Hipsters are known to co-opt the styles of other groups to serve the purpose of irony. They may, for example, wear vintage sequined jackets that might look appropriate on an older woman by contemporary standards. What constitutes hipster clothing depends partially on who is wearing the clothing, because all of a hipster's wardrobe might be considered hipster clothing even if it is obviously related to another fashion movement.
Usually, hipsters attempt to exude effortlessness, and their clothes often look as though they are comfortable to wear. They may not match, or they may look wrinkled or otherwise ill cared for. Often, clothing items are purchased in a pre-worn state, which helps make them look more authentic.
Accessories are a large feature of hipster clothing. Large glasses, in particular, are often worn even by people with no need for prescription lenses. Jewelry is often worn by members of both genders and may bear unusual motifs, such as cupcakes or mustaches. Functional accessories, such as bike locks, knives, and art supplies, are usually worn in such a way as to broadcast an association with these objects.
Since the hipster culture is always changing, it can be difficult to pin down precisely what clothing can be considered hipster clothing. One technique that can be helpful is to go to the places where hipsters hang out, including record stores and coffee shops, and observe current hipsters in action. Usually, all the hipsters will be wearing clothing that is strikingly similar in terms of pattern or fit. Alternatively, an observer can always go to a hipster clothes store and observe the shopping patterns of hipsters in action. It is important to understand that there is a high risk that as soon as hipster clothing has been purchased, trends will move forward to exclude the clothing that has just been purchased.
I have noticed that there is a huge boom in clothing websites that sell hipster or urban clothing.
For having some of the stances they do, they certainly are willing to spend a lot of money on being "unique." My parents and I were cleaning out their attic just a couple of months ago and came upon a bunch of old boxes of their clothes.
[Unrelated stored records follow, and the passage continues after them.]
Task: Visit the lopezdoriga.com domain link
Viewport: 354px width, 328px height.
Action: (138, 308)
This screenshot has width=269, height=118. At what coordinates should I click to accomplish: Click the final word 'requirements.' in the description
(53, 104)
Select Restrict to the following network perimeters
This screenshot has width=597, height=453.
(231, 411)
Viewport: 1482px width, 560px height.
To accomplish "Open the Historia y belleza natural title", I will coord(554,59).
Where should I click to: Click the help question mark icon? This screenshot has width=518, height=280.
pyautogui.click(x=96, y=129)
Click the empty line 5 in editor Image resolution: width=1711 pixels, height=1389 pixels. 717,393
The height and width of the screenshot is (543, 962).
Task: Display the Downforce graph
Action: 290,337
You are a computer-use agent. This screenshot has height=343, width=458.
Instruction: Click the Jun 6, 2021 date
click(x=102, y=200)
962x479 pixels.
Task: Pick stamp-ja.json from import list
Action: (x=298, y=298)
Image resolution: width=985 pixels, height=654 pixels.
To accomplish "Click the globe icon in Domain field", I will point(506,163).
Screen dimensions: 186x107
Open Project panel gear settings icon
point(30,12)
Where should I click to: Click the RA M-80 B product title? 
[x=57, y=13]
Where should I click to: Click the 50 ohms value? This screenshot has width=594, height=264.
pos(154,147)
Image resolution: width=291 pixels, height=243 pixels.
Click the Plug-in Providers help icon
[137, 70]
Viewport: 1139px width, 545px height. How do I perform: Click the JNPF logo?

They were originally going to donate them to a thrift store or something, but I knew that they were probably worth a lot of money at a vintage clothing place.
I looked up similar shirts on what I would call a couple of hipster clothing websites and found they they were selling things for more than they were worth brand new. Luckily, they live in a town with a lot of college students, so it wasn't hard finding a shop. They were interested in the clothes, and my parents ended up getting a few hundred dollars out of all the boxes.
@jcraig - You're right that hipster fashion really does define what people will be wearing over the next several years.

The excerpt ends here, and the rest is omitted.